Right or wrong, other assumptions hiring managers might have about hiring overqualified candidates include:
• You'll be bored and unmotivated
• The salary will be too low for you
• You'll be unhappy
• You'll leave the minute something better comes along
• You could possibly steal his/her job
• You won't be able to step down from a leadership role
Hiring managers only take overqualified candidates seriously if they are convincing about a valid reason they want to take a more junior-level job, Sollman said.
The best reason is saying you have decided that you don't want to work crazy schedules and are interested in a better work/life balance, she said. If that's the truth and you're truly not looking over your shoulder for a senior-level job, employers will consider you for a more junior job.
Tucker says the doubt he gets from hiring managers regarding his experience is unfair.
"They should consider my above-par qualifications as a way to gain additional capabilities on their staff and team.
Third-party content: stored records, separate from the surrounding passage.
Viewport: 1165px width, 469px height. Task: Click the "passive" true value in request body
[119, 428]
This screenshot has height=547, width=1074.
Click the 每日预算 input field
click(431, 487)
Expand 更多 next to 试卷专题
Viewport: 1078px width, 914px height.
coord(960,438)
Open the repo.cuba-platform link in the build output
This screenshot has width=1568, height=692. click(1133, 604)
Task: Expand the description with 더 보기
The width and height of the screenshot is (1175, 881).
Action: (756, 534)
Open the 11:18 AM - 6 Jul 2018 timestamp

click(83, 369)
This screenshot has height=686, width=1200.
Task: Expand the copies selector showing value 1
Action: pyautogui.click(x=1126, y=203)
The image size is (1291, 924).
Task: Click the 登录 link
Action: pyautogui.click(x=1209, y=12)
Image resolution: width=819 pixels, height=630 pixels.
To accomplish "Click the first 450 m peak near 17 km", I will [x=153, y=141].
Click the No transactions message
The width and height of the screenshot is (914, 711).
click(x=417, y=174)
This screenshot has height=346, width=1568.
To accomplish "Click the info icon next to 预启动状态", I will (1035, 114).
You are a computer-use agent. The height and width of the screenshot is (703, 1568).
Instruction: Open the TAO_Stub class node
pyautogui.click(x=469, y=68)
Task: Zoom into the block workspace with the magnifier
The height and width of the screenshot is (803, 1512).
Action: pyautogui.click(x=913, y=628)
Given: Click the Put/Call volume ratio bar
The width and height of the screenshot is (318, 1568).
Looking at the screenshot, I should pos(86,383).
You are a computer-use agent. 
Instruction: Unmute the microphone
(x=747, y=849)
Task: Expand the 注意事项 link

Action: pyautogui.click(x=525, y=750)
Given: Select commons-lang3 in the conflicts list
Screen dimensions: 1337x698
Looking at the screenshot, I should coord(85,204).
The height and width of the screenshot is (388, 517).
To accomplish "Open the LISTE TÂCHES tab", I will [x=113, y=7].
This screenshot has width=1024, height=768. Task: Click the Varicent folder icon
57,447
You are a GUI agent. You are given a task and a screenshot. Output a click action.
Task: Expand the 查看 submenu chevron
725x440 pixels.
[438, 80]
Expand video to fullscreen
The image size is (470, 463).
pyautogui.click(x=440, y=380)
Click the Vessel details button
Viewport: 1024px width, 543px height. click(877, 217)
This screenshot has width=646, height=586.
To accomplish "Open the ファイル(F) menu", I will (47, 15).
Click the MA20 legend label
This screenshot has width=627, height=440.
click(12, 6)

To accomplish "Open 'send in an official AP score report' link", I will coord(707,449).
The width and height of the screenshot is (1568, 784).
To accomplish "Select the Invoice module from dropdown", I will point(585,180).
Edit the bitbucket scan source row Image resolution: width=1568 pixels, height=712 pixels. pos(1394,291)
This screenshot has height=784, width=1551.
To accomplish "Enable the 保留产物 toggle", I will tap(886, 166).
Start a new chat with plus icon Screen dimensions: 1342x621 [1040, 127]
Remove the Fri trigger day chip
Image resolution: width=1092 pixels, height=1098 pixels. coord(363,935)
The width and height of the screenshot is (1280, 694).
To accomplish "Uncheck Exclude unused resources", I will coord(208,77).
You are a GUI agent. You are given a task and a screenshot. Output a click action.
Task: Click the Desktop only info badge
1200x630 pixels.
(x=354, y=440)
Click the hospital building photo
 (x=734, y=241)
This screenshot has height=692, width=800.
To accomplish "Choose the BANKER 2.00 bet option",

I will bring just as much passion to this role as I would any other," he said. "I would not apply for a job if it weren't a fit for me. It's about the work I'm doing and the contributions I'm making that matter."
If you're being told you're overqualified during your job search, here are seven ways to convince your interviewer otherwise:
1. Admit that you're worried, too
Tell the hiring manager that you are also concerned that it might not be a fit, suggests Duncan Mathison, co-author of "The Truth about the Hidden Job Market." Promise that if at any point during the hiring process you feel the job appears too low or not one where you will bring the full engagement needed to excel in the position, you will withdraw your candidacy. Your willingness to walk away tells them you are motivated if you stay in the game.
2. Take salary off the table
Make it clear that you're flexible about salary and that your previous earnings are not relevant to your current job search.
"Tell the hiring manager that you work for both green dollars and personal satisfaction dollars," Sollman says. "Lately you've had a deficit in personal satisfaction dollars and you want a chance to try something new."
3. Put the issue out there
Ask the interviewer if he or she sees any positives or negatives to your candidacy based on your higher qualifications. Get the issue on the table so it can be addressed, Mathison suggests.
4. Use your accomplishments
"Tell the hiring manager that you're proud of your accomplishments and you have proven to yourself that you can perform at a more senior level," Sollman said. "Now you're not interested in chasing titles and promotion. You want to make a contribution at a compelling company."
5. Distance yourself from your higher qualifications
Be empathetic to those parts of the hiring manager's jobs -- indicate that you have a clearer understanding of what a manager needs from their people.
"For example, say you were a manager and are applying to an individual contributor job," Mathison said. "Tell the hiring manager that you are looking for a job that would give you more hands-on technical work and give you a break from the people management and corporate politics."
6. You want to learn
If you've held more senior positions at a different kind of company or in a different industry, tell the hiring manager that the best way to really learn about a new industry is from the bottom up, Sollman says.
7. Make a commitment
"Tell the employer that you know that job hopping is a major 'don't' in the business world. Say that barring unforeseen circumstances, you are ready to make at least a two-year commitment to the company," Sollman suggests.